As used herein, a phrase referring to “at least one of” a list of items refers to any combination of those items, including single members. As an example, “at least one of: a, b, or c” is intended to cover a, b, c, a-b, a-c, b-c, and a-b-c, as well as any combination with multiples of the same element (e.g., a-a, a-a-a, a-a-b, a-a-c, a-b-b, a-c-c, b-b, b-b-b, b-b-c, c-c, and c-c-c or any other ordering of a, b, and c).
As used herein, the term “determining” encompasses a wide variety of actions. For example, “determining” may include calculating, computing, processing, deriving, investigating, looking up (e.g., looking up in a table, a database or another data structure), ascertaining and the like. Also, “determining” may include receiving (e.g., receiving information), accessing (e.g., accessing data in a memory) and the like. Also, “determining” may include resolving, selecting, choosing, establishing and the like.
The methods disclosed herein comprise one or more steps or actions for achieving the methods. The method steps and/or actions may be interchanged with one another without departing from the scope of the claims. In other words, unless a specific order of steps or actions is specified, the order and/or use of specific steps and/or actions may be modified without departing from the scope of the claims. Further, the various operations of methods described above may be performed by any suitable means capable of performing the corresponding functions. The means may include various hardware and/or software component(s) and/or module(s), including, but not limited to a circuit, an application specific integrated circuit (ASIC), or processor. Generally, where there are operations illustrated in figures, those operations may have corresponding counterpart means-plus-function components with similar numbering.
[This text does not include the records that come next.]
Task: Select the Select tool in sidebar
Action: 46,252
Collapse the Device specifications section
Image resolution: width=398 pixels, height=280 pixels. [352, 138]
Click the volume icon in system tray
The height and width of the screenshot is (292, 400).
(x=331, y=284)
The following claims are not intended to be limited to the embodiments shown herein, but are to be accorded the full scope consistent with the language of the claims. Within a claim, reference to an element in the singular is not intended to mean “one and only one” unless specifically so stated, but rather “one or more.” Unless specifically stated otherwise, the term “some” refers to one or more. No claim element is to be construed under the provisions of 35 U.S.C. § 112 (f) unless the element is expressly recited using the phrase “means for” or, in the case of a method claim, the element is recited using the phrase “step for.” All structural and functional equivalents to the elements of the various aspects described throughout this disclosure that are known or later come to be known to those of ordinary skill in the art are expressly incorporated herein by reference and are intended to be encompassed by the claims. Moreover, nothing disclosed herein is intended to be dedicated to the public regardless of whether such disclosure is explicitly recited in the claims.